• EXERCISE PROMPT
No line before the one holding "You are a computer-use agent. Viewport: 1456px" is to be copied; that line and all after it, through the end of the listing, are returned exactly, minus pictures.

··········

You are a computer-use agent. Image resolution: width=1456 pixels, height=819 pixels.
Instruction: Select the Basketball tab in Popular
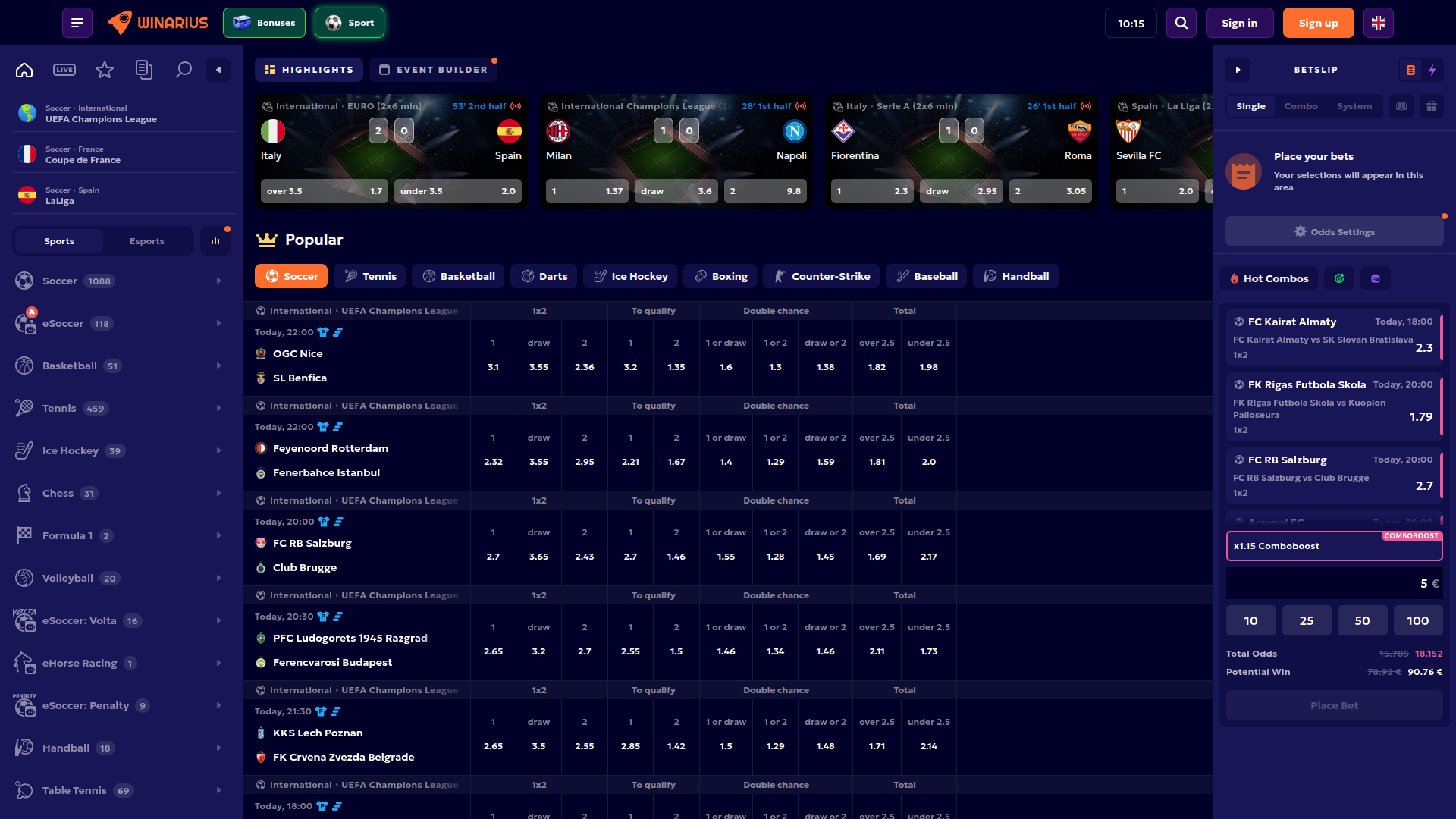(458, 276)

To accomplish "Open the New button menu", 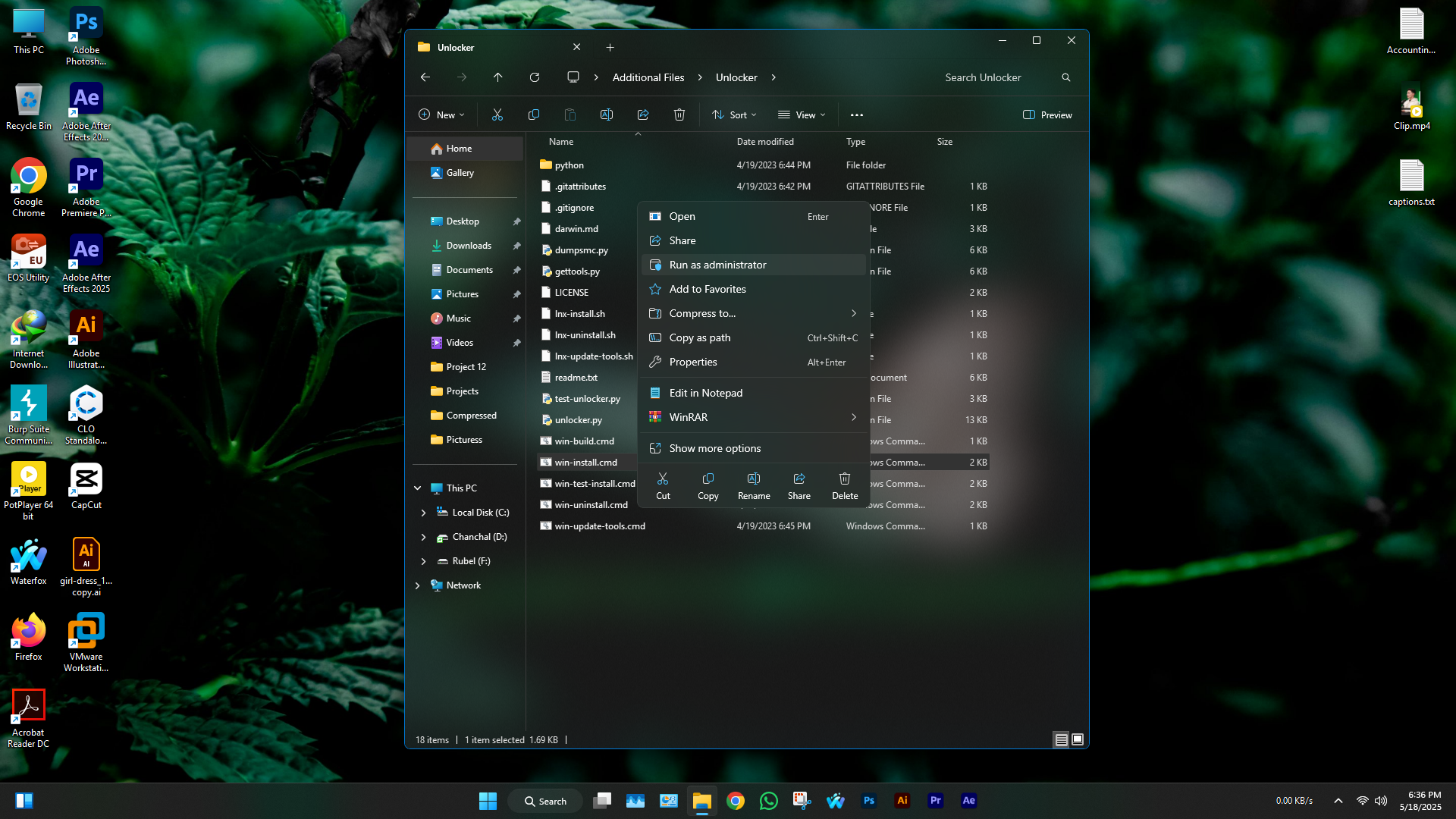I will point(441,115).
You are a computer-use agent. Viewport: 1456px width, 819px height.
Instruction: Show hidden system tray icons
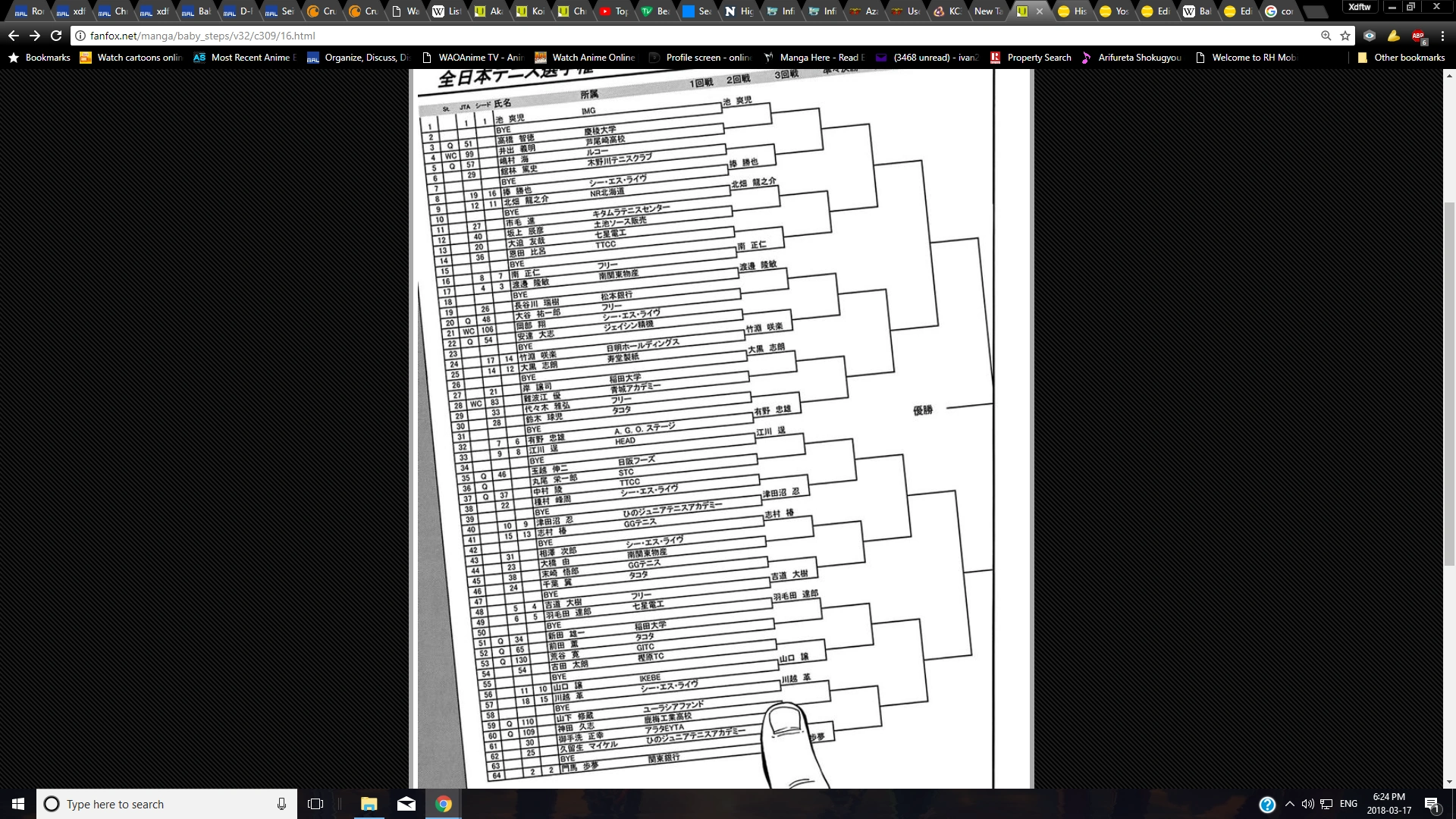(1289, 804)
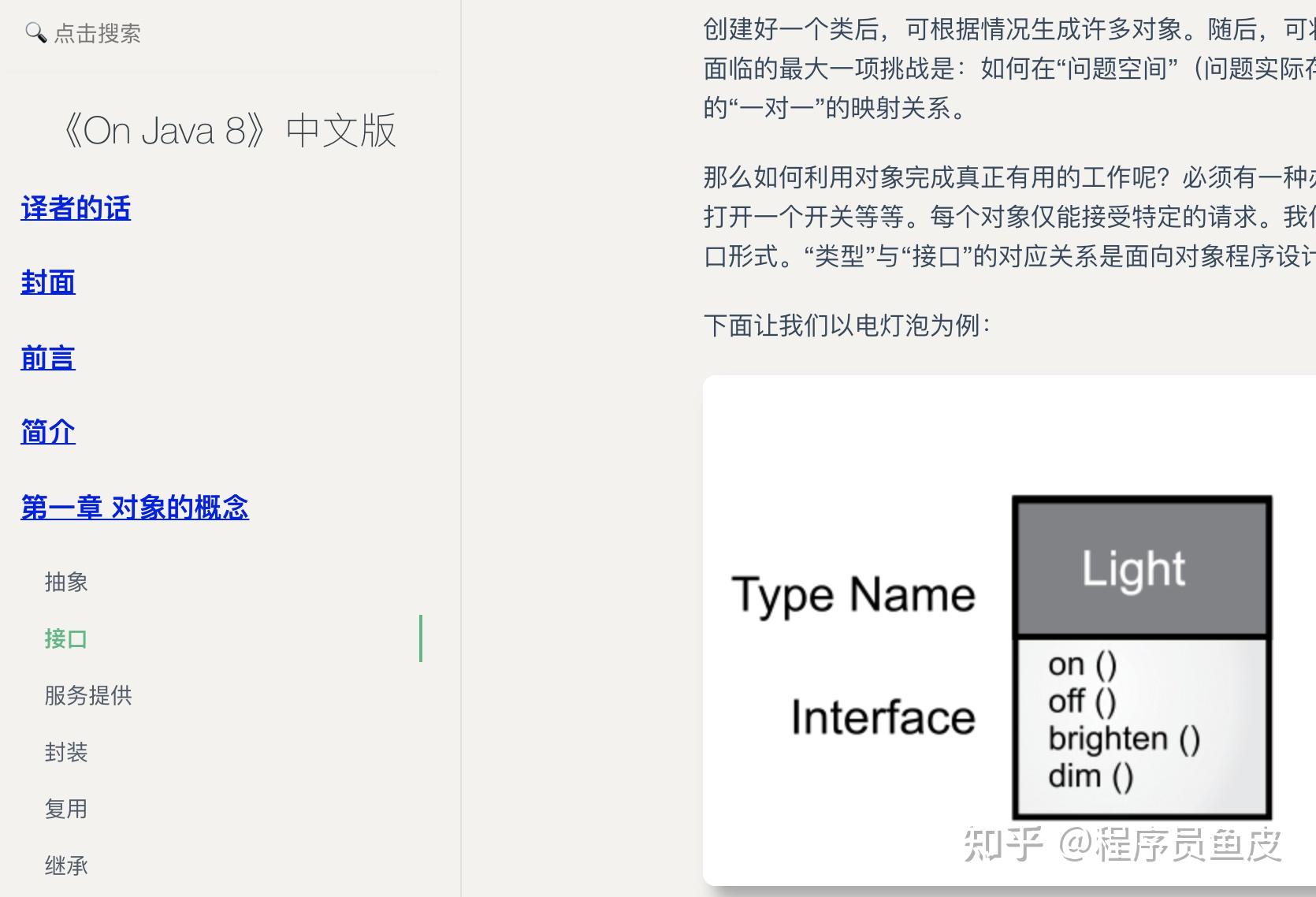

··········

• FINAL ANSWER
You are a computer-use agent. Viewport: 1456px width, 819px height.
Instruction: Show hidden system tray icons
(1289, 804)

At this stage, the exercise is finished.